Dengue fever has rapidly ascended to among the most dangerous and ubiquitous diseases plaguing the developing world. The incidence, which continues to grow each year, is over 50 million annually, with the WHO estimating another 2.5 billion people to be at risk. This epidemic affects over 100 countries, with Southeast Asia and the Western Pacific bearing the brunt of the burden.
DF is a mosquito-borne viral infection caused by any of four serotypes of dengue virus. The serotypes do not confer cross-protective immunity and antibodies developed during infection with one serotype can potentially enhance symptom severity of subsequent infection with any other serotypes.

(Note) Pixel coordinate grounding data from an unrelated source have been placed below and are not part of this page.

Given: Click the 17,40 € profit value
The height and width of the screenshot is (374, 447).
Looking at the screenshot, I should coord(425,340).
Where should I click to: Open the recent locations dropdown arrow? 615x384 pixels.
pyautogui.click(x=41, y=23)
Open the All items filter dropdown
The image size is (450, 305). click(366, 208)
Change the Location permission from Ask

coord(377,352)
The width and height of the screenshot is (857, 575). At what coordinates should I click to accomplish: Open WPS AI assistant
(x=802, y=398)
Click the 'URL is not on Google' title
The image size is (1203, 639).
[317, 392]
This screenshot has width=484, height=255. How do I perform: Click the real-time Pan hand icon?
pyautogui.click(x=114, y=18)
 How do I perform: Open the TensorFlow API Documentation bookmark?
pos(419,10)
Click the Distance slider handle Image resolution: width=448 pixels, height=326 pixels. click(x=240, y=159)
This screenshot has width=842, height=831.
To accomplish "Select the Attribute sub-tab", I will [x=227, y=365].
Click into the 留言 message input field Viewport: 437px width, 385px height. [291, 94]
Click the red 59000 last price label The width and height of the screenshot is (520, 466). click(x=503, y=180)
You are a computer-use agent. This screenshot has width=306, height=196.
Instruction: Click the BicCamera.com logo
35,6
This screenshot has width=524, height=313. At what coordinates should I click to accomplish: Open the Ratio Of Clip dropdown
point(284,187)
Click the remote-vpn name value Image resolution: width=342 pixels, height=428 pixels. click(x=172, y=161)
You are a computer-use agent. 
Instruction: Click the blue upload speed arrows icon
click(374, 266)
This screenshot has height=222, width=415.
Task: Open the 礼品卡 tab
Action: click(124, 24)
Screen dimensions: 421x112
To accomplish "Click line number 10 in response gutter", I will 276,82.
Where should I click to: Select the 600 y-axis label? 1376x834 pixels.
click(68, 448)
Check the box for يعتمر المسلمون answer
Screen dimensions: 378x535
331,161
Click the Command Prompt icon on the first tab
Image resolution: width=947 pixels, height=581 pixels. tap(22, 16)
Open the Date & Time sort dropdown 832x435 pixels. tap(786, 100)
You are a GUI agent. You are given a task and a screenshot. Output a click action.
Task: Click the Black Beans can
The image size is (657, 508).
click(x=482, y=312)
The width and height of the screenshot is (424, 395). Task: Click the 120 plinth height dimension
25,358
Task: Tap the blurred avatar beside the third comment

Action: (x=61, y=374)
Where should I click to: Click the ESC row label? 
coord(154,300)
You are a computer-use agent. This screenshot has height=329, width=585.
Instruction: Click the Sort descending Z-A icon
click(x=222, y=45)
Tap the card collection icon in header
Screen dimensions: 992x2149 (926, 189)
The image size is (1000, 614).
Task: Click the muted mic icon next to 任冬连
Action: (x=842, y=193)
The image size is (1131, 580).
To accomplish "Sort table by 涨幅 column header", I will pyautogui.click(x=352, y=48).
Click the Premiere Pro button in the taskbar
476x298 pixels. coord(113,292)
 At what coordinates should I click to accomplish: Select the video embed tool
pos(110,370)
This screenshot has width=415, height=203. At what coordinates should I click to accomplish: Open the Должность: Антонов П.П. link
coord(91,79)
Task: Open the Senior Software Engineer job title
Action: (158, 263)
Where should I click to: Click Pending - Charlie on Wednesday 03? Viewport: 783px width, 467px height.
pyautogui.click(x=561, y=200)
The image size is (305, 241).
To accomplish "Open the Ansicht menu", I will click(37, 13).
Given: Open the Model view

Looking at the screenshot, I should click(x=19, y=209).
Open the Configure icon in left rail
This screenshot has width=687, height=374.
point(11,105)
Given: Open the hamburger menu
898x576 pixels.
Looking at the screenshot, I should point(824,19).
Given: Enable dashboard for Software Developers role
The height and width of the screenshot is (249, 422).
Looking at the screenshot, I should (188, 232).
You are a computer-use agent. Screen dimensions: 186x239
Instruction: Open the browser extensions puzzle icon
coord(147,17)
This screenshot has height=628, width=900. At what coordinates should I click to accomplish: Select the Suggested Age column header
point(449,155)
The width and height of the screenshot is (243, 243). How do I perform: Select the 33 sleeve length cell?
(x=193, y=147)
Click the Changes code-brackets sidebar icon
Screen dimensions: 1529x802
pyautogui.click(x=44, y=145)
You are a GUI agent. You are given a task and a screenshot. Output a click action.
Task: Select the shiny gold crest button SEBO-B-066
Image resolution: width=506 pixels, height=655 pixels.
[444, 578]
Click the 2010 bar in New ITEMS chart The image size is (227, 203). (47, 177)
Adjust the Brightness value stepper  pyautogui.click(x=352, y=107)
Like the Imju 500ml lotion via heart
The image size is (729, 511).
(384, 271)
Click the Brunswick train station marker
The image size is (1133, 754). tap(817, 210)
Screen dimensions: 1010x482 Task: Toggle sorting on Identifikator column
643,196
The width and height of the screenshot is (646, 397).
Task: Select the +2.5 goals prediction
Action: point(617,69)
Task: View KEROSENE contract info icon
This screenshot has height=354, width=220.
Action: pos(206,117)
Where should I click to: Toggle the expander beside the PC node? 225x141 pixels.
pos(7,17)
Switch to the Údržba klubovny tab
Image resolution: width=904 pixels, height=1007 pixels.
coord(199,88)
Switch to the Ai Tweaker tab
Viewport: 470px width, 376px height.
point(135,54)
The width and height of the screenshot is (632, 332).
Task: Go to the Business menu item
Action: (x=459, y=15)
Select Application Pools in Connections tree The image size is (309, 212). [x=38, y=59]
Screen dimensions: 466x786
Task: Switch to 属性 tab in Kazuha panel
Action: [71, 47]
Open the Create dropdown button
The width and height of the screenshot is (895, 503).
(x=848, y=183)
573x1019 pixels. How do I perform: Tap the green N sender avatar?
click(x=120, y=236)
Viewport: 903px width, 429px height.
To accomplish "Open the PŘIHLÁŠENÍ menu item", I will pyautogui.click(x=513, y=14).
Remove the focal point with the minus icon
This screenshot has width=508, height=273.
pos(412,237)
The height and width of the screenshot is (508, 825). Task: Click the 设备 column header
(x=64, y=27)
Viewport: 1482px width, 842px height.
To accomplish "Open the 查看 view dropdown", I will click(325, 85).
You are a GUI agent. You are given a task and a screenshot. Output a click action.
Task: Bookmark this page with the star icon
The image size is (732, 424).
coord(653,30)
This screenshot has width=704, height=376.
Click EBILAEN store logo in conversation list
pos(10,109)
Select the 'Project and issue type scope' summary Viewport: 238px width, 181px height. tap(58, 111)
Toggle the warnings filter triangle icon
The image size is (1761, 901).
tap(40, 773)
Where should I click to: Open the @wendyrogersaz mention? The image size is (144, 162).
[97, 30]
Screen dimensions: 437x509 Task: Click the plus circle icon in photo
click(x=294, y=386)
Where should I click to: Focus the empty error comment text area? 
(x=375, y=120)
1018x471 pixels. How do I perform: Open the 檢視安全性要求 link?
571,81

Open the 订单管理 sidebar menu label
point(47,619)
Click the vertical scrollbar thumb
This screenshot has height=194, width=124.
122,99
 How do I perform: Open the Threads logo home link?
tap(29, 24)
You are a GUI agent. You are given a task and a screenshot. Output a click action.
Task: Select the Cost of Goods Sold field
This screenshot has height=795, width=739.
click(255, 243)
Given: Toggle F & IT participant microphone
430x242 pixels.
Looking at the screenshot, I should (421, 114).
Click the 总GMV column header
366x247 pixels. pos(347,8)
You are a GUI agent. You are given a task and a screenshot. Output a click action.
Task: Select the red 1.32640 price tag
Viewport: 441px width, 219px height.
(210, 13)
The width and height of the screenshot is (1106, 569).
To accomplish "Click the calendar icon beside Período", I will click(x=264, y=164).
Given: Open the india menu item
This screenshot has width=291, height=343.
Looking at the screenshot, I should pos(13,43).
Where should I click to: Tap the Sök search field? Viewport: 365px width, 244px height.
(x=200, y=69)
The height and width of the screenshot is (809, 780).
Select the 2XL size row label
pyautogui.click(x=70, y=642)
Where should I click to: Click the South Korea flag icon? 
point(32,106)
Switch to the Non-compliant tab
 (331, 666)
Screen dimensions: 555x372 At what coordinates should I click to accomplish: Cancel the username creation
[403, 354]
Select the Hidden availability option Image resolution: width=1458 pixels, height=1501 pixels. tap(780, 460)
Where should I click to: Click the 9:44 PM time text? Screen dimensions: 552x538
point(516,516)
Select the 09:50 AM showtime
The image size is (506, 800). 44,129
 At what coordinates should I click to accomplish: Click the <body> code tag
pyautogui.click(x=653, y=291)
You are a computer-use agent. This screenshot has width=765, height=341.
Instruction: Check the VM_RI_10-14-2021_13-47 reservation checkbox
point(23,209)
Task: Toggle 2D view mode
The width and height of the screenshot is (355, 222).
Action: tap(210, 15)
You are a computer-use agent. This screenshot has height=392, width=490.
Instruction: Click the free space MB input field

The disease, transmitted by Aedes mosquitoes, manifests itself as a severe flu like illness, with the risk of transformation into a severe hemorrhagic complication (Dengue Hemorrhagic Fever). The virus, a Flavivirus, is acquired from infected humans by Aedes mosquitoes, incubated for eight to ten days. The virus is passed from the mosquito to both it’s offspring as well as unaffected humans bit by infected mosquitoes. This cyclic transmission has thus grown with the marked increase in the urban species of Aedes aegyptii, bringing increasing numbers of people in contact with the vector of disease.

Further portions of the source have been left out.